連絡担当官なら新人でもできそうですし、里中さんや大下さんのとこのようにうちの若いのを通わせます。
それでも大丈夫ですか里中さん」
「ああ、ここはそれでも大丈夫だ。
俺も大下もここに席を作ったが同じようなものだしな。
俺がここの事務所長となっているが、実質のボスはそこのかおりさんかな、それともあそこのイレーヌさんか。
どちらにしても直人君のところが仕切ることになる。
そこのところをわきまえてくれれば問題無いよ」
「分かりました。
すぐにでも準備させます。
しかし、そうなるとここはちょっとすごいことになりそうですね。
今でも外務省と国交省の先生方が事務所開きに来ておりますし、それに経産省ですか。
ちょっとした官邸のようですね」
「官邸は大げさだな」
「でも、ここのように各省庁が机を並べて仕事をするところなんか、少なくとも日本にはないのでは。
リトル官邸、そんな感じですね」
「リトル官邸か。
それとも官邸もどき」
「官邸もどきはちょっと酷くないですかね。
でも、ここなら省庁を跨ぐネゴをするにはもってこいですね。
ここならブンヤの心配もなさそうですし、開発以外にも使えそうですね。
少なくとも外務省や経産省とのネゴには使えますね」
「国交省が俺らにネゴすることなどあるのか」
「最近は新幹線やリニアの輸出などの案件もあり、少しずつですが外務省や経産省とのやり取りが増えてきております。
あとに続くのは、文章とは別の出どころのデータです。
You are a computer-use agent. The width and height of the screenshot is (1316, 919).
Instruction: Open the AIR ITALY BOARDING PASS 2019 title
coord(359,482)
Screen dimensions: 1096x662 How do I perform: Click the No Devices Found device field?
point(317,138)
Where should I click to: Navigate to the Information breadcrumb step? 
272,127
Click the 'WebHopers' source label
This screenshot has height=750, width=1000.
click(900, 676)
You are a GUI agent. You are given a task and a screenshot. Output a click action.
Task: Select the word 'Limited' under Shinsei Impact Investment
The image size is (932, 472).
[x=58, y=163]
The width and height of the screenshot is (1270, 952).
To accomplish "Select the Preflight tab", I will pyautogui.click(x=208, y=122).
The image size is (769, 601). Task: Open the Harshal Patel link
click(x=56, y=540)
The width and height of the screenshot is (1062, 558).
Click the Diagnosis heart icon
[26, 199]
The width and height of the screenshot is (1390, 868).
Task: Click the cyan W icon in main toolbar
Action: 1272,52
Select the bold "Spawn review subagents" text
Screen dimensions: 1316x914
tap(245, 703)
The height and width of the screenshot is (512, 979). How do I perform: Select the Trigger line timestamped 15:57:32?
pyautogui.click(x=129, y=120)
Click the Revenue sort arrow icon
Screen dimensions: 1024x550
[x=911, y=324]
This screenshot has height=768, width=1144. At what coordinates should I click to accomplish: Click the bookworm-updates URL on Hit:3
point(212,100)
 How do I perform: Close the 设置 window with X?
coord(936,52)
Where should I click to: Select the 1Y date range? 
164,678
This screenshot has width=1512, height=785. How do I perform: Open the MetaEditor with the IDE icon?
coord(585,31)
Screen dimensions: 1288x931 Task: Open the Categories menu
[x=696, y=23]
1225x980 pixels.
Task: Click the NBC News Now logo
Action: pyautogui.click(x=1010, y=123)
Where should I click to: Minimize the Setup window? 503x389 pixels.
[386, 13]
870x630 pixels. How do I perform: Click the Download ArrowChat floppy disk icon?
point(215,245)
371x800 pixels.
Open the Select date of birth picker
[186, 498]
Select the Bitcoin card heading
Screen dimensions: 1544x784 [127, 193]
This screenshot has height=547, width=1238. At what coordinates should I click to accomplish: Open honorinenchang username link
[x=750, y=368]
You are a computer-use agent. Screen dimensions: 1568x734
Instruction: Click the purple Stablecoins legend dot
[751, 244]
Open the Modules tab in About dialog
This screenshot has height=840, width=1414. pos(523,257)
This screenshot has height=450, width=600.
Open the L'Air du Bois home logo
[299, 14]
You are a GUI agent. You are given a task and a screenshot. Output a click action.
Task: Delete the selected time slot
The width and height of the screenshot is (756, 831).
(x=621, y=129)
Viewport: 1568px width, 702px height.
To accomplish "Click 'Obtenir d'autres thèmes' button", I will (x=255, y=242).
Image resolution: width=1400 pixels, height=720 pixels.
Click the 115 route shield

でも、ブンヤのすっぱ抜きが怖くてなかなか直接会っての話ができないので、イライラしていたところです。
今度別件でもお世話になるかもしれませんがよろしくお願いしますね、里中さん」
「やれやれ、他の仕事も増えそうだな。
まあ俺も担当を連れて来ればいいだけか。
そんなことにもここを使っても大丈夫か、直人君」
「俺は構わないとは思いますが、どうですかかおりさん」
「日本のためになるのならどんどん好きに使ってください。
必要ならホテルのバンケットも手配しますよ」
「ありがとうございます」
ここの事務所開きも十分に実りのある物になったようだ。